Sender Policy Framework solves that problem. SPF allows you (or, perhaps, your server admin) to publish a special record called an "SPF record" on your Domain Name Server. (Your Domain Name Server is often handled by your registrar - like GoDaddy or Network Solutions.) 

This special record is available to the public and basically says, "The only email server that may send out email for us is our email server. All other email - even though it says its from us - is spam.". 

An SPF looks something like this: 

v=spf1 include:_spf.google.com ~all  

Kind of cryptic, isn't it? Here's what it's saying:

v=spf1 : The version of this SPF record is SPF 1. In other words, we use the standard SPF protocol.

include : The server address listed right after this is OK.

_spf.google.com : This is our OK server.

~ : The server listed right after this is bad. (Tilde is shorthand for "soft fail". Usually, this means that the emails will be marked as Spam or placed in the Spam folder.)

all : All servers that don't meet any previous criteria.

EXAMPLE: Let's say that Evil Spammer sends you an email from the server spams-a-lot.ru and uses a different domain in the From address, such as jane@yourgoodfriendjane.com. When your email server gets that email, it will check the SPF record for yourgoodfriendjane.com. Jane's email server says "No way! That's not from us!". So, your email server deletes the message. Tada! Spam stopped.

In short, SPF is a method for validating the message envelope.

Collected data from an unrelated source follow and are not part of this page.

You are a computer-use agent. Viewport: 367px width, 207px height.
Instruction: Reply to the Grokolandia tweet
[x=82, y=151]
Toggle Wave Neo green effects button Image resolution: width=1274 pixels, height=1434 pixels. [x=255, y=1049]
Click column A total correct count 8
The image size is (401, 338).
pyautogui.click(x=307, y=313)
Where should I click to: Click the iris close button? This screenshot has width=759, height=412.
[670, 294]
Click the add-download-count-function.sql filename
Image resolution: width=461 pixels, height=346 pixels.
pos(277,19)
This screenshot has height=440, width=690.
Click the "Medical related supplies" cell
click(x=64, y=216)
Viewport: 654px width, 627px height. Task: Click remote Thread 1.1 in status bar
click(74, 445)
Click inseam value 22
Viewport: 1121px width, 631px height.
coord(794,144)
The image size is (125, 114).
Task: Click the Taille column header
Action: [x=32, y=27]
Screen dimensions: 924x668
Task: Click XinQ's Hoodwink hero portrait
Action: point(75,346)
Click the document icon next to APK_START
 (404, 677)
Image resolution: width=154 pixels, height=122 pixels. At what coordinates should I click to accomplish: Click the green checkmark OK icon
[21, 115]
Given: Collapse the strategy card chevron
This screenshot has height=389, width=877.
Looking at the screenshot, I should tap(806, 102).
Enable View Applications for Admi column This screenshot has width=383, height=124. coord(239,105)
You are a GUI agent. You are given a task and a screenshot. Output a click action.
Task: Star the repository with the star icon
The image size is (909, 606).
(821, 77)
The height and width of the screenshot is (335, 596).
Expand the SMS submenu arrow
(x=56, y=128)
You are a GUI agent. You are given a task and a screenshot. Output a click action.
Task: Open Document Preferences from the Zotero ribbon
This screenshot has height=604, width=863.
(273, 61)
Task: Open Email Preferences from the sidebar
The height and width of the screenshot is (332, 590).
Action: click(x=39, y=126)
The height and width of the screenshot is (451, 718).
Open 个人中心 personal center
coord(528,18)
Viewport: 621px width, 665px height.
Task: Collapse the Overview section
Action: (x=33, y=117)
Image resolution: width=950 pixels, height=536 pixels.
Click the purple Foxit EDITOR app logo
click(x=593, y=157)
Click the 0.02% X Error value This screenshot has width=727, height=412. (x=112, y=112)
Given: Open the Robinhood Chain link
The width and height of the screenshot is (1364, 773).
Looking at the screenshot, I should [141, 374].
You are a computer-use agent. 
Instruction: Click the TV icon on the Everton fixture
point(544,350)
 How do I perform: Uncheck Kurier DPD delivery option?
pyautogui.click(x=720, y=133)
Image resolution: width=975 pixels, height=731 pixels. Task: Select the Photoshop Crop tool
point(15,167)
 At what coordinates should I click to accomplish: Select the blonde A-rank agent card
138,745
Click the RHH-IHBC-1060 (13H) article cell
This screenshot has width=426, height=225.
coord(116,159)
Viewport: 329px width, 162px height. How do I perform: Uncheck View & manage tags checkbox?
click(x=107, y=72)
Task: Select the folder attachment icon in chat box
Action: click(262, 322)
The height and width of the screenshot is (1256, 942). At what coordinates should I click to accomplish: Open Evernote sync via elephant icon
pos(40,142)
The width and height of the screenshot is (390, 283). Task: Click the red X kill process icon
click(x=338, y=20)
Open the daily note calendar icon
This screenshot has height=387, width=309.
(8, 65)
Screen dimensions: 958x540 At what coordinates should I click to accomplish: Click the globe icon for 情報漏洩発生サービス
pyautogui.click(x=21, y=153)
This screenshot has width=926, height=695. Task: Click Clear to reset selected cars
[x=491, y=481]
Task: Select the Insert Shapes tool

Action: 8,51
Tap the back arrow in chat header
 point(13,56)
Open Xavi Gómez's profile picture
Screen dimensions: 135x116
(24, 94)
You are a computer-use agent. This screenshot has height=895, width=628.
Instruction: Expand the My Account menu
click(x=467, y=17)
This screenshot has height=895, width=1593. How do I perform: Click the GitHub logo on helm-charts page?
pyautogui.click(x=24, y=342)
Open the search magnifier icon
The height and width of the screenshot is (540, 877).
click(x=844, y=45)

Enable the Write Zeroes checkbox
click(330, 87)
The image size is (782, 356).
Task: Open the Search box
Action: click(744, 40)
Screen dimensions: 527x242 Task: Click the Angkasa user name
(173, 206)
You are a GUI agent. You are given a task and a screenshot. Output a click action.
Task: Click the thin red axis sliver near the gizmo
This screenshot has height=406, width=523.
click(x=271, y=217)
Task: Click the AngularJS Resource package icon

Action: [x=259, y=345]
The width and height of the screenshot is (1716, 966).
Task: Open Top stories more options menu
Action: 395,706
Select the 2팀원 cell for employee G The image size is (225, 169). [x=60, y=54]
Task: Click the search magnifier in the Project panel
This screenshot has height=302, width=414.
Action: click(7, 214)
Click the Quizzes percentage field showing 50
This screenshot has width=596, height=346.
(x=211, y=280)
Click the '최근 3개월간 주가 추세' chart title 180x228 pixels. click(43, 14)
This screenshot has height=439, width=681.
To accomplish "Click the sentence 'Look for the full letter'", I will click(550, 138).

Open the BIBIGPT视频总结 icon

OK, but what about the body?

It is orthogonal and complementary to DomainKeys Identified Mail (DKIM), which signs the contents (including headers).

In brief, SPF validates MAIL FROM vs. its source server; DKIM validates the "From:" message header and a mail body by cryptographic means.

About Sender Policy Framework (SPF)

Sender Policy Framework (SPF) is a simple email validation system designed to detect email spoofing by providing a mechanism to allow receiving mail exchangers to check that incoming mail from a domain is being sent from a host authorized by that domain's administrators. The list of authorized sending hosts for a domain is published in the Domain Name System (DNS) records for that domain in the form of a specially formatted TXT record. Email spam and phishing often use forged sender addresses, so publishing and checking SPF records can be considered anti-spam techniques.

Implementing SPF for your Automatr domain

About DomainKeys Identified Mail (DKIM)

DomainKeys Identified Mail (DKIM) is an email validation system designed to detect email spoofing by providing a mechanism to allow receiving mail exchangers to check that incoming mail from a domain is authorized by that domain's administrators. A digital signature included with the message can be validated by the recipient using the signer's public key published in the DNS.

DKIM is a method of labeling a message, and it does not itself filter or identify spam. However, widespread use of DKIM can prevent spammers from forging the source address of their messages, a technique they commonly employ today. If spammers are forced to show a correct source domain, other filtering techniques can work more effectively.